Exercise details: Write out the records below word for word, with every line in its original order.

Excerpted data:
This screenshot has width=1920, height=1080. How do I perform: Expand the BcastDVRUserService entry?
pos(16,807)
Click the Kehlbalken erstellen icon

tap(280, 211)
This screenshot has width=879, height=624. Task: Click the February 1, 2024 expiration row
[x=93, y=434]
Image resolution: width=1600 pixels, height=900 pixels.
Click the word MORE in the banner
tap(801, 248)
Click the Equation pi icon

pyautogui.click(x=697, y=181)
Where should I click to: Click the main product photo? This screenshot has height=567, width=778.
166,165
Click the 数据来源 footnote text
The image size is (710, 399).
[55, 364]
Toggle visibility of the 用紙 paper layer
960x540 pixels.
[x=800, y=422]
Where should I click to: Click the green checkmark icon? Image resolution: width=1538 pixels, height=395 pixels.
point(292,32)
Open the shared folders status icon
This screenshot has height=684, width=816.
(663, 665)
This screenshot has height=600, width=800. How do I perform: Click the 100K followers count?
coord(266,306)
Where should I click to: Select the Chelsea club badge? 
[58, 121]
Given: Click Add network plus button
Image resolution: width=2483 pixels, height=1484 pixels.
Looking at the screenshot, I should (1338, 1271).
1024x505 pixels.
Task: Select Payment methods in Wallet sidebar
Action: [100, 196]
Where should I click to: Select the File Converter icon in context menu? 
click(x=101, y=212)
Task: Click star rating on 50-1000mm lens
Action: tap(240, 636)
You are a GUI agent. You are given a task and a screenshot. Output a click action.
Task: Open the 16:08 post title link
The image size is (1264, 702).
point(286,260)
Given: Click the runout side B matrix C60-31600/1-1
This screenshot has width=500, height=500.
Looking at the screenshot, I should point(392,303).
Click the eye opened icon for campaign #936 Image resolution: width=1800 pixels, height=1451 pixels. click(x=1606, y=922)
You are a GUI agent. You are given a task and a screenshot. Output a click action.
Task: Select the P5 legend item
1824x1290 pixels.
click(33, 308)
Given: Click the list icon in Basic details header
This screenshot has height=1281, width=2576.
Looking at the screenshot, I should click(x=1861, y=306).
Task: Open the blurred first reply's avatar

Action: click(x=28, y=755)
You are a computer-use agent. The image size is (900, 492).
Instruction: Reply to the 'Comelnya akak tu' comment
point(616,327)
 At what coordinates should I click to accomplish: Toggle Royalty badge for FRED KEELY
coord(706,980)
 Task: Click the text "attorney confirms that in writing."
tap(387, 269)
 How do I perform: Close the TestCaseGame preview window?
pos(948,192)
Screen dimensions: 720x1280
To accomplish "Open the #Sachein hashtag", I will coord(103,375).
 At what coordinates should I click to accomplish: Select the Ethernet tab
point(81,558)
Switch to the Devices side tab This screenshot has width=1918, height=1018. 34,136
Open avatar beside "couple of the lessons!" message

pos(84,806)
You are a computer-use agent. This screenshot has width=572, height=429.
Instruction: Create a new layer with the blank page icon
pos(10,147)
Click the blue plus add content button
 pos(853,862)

Solution to the problem:
This screenshot has width=1920, height=1080. How do I perform: Expand the BcastDVRUserService entry?
pos(16,807)
Click the Kehlbalken erstellen icon

tap(280, 211)
This screenshot has width=879, height=624. Task: Click the February 1, 2024 expiration row
[x=93, y=434]
Image resolution: width=1600 pixels, height=900 pixels.
Click the word MORE in the banner
tap(801, 248)
Click the Equation pi icon

pyautogui.click(x=697, y=181)
Where should I click to: Click the main product photo? This screenshot has height=567, width=778.
166,165
Click the 数据来源 footnote text
The image size is (710, 399).
[55, 364]
Toggle visibility of the 用紙 paper layer
960x540 pixels.
[x=800, y=422]
Where should I click to: Click the green checkmark icon? Image resolution: width=1538 pixels, height=395 pixels.
point(292,32)
Open the shared folders status icon
This screenshot has height=684, width=816.
(663, 665)
This screenshot has height=600, width=800. How do I perform: Click the 100K followers count?
coord(266,306)
Where should I click to: Select the Chelsea club badge? 
[58, 121]
Given: Click Add network plus button
Image resolution: width=2483 pixels, height=1484 pixels.
Looking at the screenshot, I should (1338, 1271).
1024x505 pixels.
Task: Select Payment methods in Wallet sidebar
Action: [100, 196]
Where should I click to: Select the File Converter icon in context menu? 
click(x=101, y=212)
Task: Click star rating on 50-1000mm lens
Action: tap(240, 636)
You are a GUI agent. You are given a task and a screenshot. Output a click action.
Task: Open the 16:08 post title link
The image size is (1264, 702).
point(286,260)
Given: Click the runout side B matrix C60-31600/1-1
This screenshot has width=500, height=500.
Looking at the screenshot, I should point(392,303).
Click the eye opened icon for campaign #936 Image resolution: width=1800 pixels, height=1451 pixels. click(x=1606, y=922)
You are a GUI agent. You are given a task and a screenshot. Output a click action.
Task: Select the P5 legend item
1824x1290 pixels.
click(33, 308)
Given: Click the list icon in Basic details header
This screenshot has height=1281, width=2576.
Looking at the screenshot, I should click(x=1861, y=306).
Task: Open the blurred first reply's avatar

Action: click(x=28, y=755)
You are a computer-use agent. The image size is (900, 492).
Instruction: Reply to the 'Comelnya akak tu' comment
point(616,327)
 At what coordinates should I click to accomplish: Toggle Royalty badge for FRED KEELY
coord(706,980)
 Task: Click the text "attorney confirms that in writing."
tap(387, 269)
 How do I perform: Close the TestCaseGame preview window?
pos(948,192)
Screen dimensions: 720x1280
To accomplish "Open the #Sachein hashtag", I will coord(103,375).
 At what coordinates should I click to accomplish: Select the Ethernet tab
point(81,558)
Switch to the Devices side tab This screenshot has width=1918, height=1018. 34,136
Open avatar beside "couple of the lessons!" message

pos(84,806)
You are a computer-use agent. This screenshot has width=572, height=429.
Instruction: Create a new layer with the blank page icon
pos(10,147)
Click the blue plus add content button
 pos(853,862)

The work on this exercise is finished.